Start of INFORMATION PROVIDED
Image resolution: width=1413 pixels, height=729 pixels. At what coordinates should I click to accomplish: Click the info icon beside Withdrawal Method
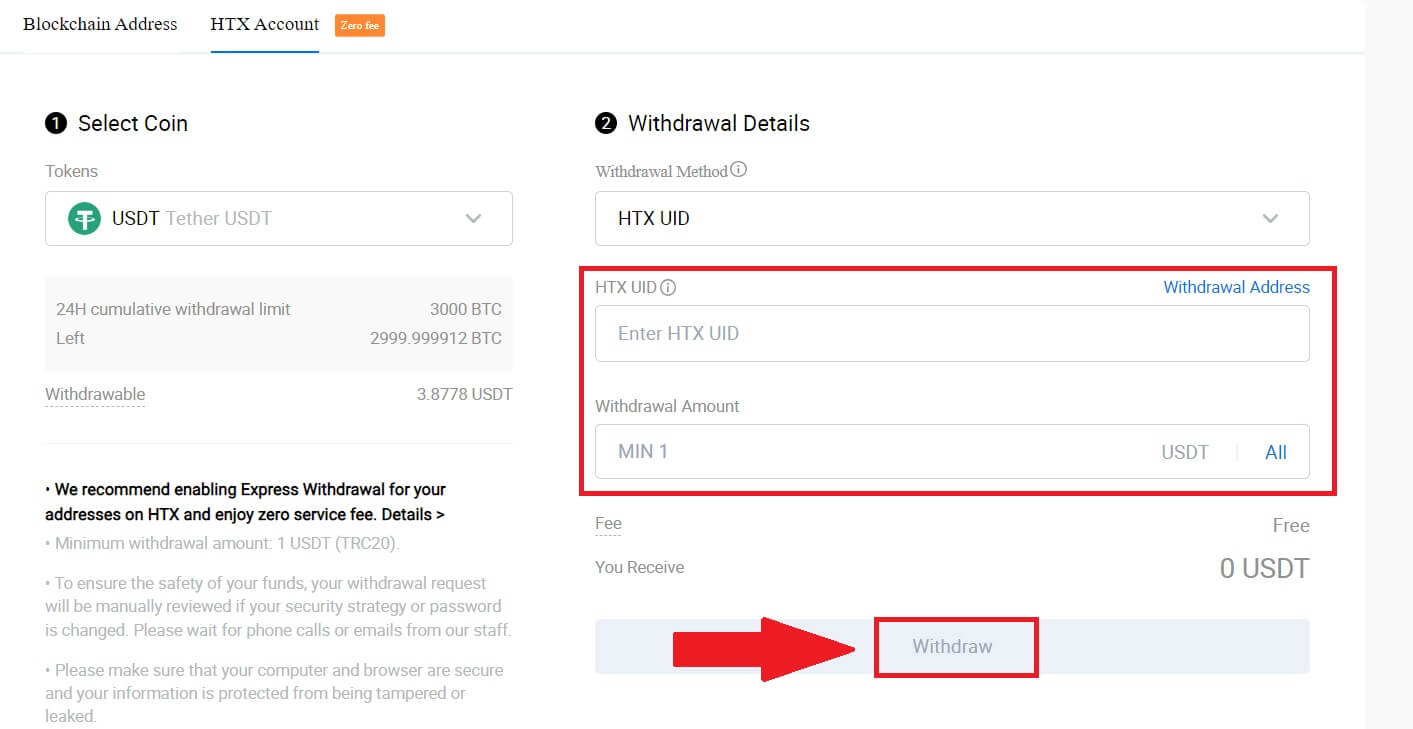[738, 169]
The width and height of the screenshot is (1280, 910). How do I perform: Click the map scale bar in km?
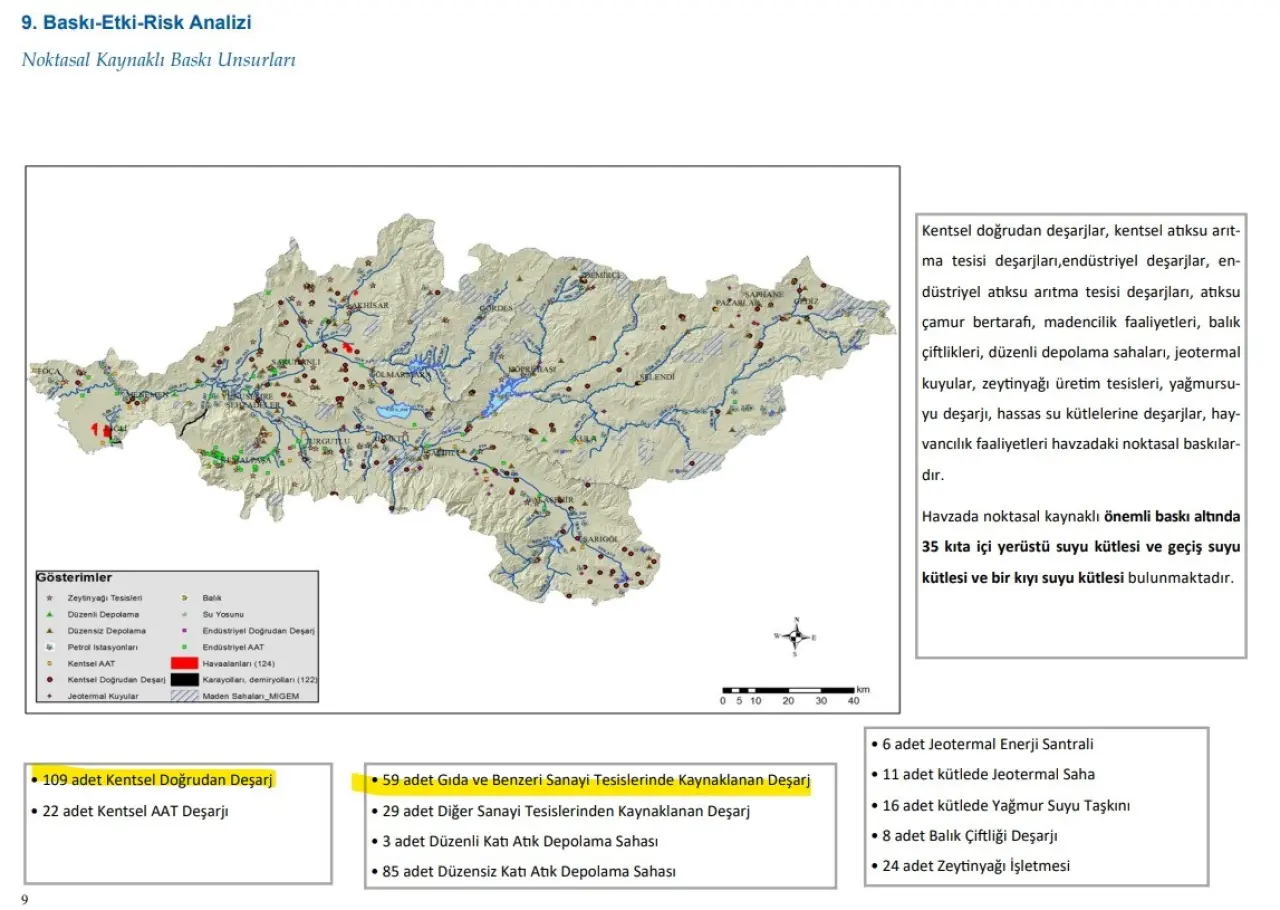tap(787, 690)
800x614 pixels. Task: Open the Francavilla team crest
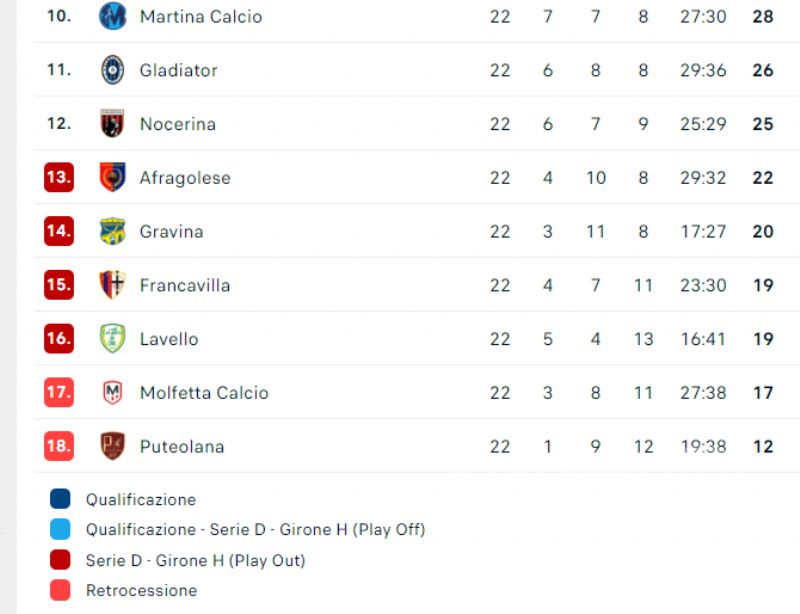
End of INFORMATION PROVIDED
TASK STATEMENT:
Could you restate every entry above word for word, leaving out the pictures?

EXERCISE OUTPUT:
Image resolution: width=1413 pixels, height=729 pixels. At what coordinates should I click to accomplish: Click the info icon beside Withdrawal Method
[738, 169]
The width and height of the screenshot is (1280, 910). How do I perform: Click the map scale bar in km?
tap(787, 690)
800x614 pixels. Task: Open the Francavilla team crest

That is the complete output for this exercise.